The leverage that buys back your time
The reason 5 hours works long-term is that you stop doing the low-value tasks yourself. Thinking like an asset manager means leveraging out the lowest-dollar-per-hour work to a team, so your limited hours go to the activities that actually grow income. That's the whole subject of hiring a remote team. The investor netting $10k a month working a full-time job isn't doing more; they're doing less, on purpose, and focusing what little time they have on the few activities that matter.
Why this matters more than ever
Let me close with something personal. My parents recently retired after 37 years running a business, an art gallery where they worked seven days a week, late on Christmas Eve, missing holidays. I'm thrilled they made it. But here's the hard truth: the day they retired, the income stopped. Social Security doesn't cover much in a high-inflation world.
That's the whole case for monthly recurring revenue from assets. It gives you control over your time and decides for you when you get to stop trading hours for dollars. You don't have to wait until your 60s and hope the income lasts.
So if time has been your excuse, retire it.

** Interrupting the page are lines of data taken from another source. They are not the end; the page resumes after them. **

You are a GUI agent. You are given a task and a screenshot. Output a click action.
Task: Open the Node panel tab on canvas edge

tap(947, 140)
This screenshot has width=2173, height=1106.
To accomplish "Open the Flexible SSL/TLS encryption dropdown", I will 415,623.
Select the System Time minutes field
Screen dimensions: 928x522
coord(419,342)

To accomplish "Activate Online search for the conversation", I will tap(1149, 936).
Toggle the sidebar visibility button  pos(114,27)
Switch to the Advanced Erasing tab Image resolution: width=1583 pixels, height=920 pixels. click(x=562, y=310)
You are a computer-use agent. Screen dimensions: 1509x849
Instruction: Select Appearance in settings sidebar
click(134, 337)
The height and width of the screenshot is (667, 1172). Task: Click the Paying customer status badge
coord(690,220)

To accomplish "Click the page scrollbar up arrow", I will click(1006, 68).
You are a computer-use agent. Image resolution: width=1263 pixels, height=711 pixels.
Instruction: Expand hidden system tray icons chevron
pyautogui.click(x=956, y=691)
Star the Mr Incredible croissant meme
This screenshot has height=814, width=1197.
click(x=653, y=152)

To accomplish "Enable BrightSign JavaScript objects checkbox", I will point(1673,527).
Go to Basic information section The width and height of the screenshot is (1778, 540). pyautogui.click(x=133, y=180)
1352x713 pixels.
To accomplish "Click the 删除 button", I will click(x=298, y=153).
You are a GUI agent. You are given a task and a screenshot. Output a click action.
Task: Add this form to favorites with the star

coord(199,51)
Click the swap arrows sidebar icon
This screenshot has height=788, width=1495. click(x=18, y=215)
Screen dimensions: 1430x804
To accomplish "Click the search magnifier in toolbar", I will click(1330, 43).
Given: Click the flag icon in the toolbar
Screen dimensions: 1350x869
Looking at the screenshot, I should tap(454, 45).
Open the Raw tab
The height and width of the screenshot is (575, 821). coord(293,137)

Block 5 hours on your calendar this week: 30 minutes a weekday to analyze deals, an hour to write an offer, an hour for an event. Focus on the habits, not the outcome, and take action before you feel ready. The portfolio that funds your freedom isn't built in a burst of 40-hour weeks. It's built 5 disciplined hours at a time.
This article is educational and reflects my own experience. It isn't financial advice. Building a portfolio takes real, sustained effort and carries risk, so run your own numbers and consult the right professionals.